Looks as if we have a little revolution on our hands, and it’s centered on the issue of access—or the lack thereof—to training opportunities for potential library leaders.

 

It started late last week when Public Library of Charlotte & Mecklenburg County Training Specialist Lori Reed posted an article on her personal Library Trainer blog to explain why she would not renew her ALA membership next year: to protest the exclusion of library Support Staff from the American Library Association’s Emerging Leaders program.

 

Lori writes of the excitement she felt when she first read that the program is “designed to enable more than 100 new librarians to get on the fast track to ALA and professional leadership,” then felt the wind being taken out of her sails when she realized that she, as someone without an MLS degree, could not apply to participate in this wonderful opportunity being offered by an organization which she supports through membership fees.

 

“So ALA will happily take the money from library support staff…for membership but does not allow those same members to apply for leadership opportunities within ALA as this one…No thank you.”

 

A few responses—including mine, meant to encourage her to work within ALA to change the situation rather than leave and give up hope for opening the doors to more opportunity for non-librarians within ALA—trickled in over the weekend.

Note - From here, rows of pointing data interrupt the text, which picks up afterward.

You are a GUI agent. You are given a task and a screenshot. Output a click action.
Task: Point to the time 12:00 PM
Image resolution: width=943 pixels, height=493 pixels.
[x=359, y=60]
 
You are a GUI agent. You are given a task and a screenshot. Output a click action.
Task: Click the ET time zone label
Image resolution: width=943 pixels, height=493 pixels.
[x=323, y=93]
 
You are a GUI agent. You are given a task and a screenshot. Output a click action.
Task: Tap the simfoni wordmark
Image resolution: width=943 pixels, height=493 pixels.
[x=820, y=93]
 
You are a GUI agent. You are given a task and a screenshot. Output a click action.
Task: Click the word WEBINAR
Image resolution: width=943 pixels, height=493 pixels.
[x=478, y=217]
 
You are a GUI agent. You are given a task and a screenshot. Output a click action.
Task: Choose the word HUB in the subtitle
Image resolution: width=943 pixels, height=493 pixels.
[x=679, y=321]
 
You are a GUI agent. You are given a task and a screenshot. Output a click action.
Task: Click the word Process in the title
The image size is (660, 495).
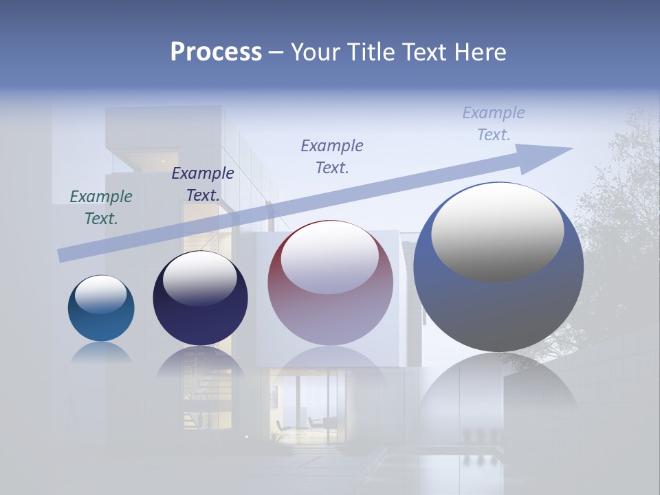[216, 52]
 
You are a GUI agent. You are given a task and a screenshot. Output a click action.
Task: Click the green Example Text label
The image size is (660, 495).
[101, 208]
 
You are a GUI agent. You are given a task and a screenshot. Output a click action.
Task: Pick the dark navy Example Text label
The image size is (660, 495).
[203, 184]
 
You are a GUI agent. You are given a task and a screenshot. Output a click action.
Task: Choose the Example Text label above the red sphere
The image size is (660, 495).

And then the number of responses doubled and included thoughtful pieces in support of Lori’s dissatisfaction from two treasured associates whom I have known since we first met through Infopeople: Pat Wagner and Sarah Houghton-Jan.

 

Pat suggests that “a goodly number of libraries in small communities are run by people without masters’ degrees” and says she has been involved in “a number of library leadership programs that were open to everyone, and the quality of participants remained very high.”

 

Sarah takes this a step further with a posting on her Librarian In Black site today in addition to what she wrote in her “Library Trainer” posting, assures her readers that “I agree with Lori wholeheartedly,” and calls for ALA to “pay them (members of library Support Staff) the respect they deserve.”

 

Lori, encouraged by the responses, produced a follow-up post this evening as I was editing this article. Perhaps the rest of us who so passionately support training opportunities for the widest possible audience can support her and our colleagues by trying to gain the attention of those who are already involved in the program and might be willing to expand the definition of—and playing field for—prospective library leaders today.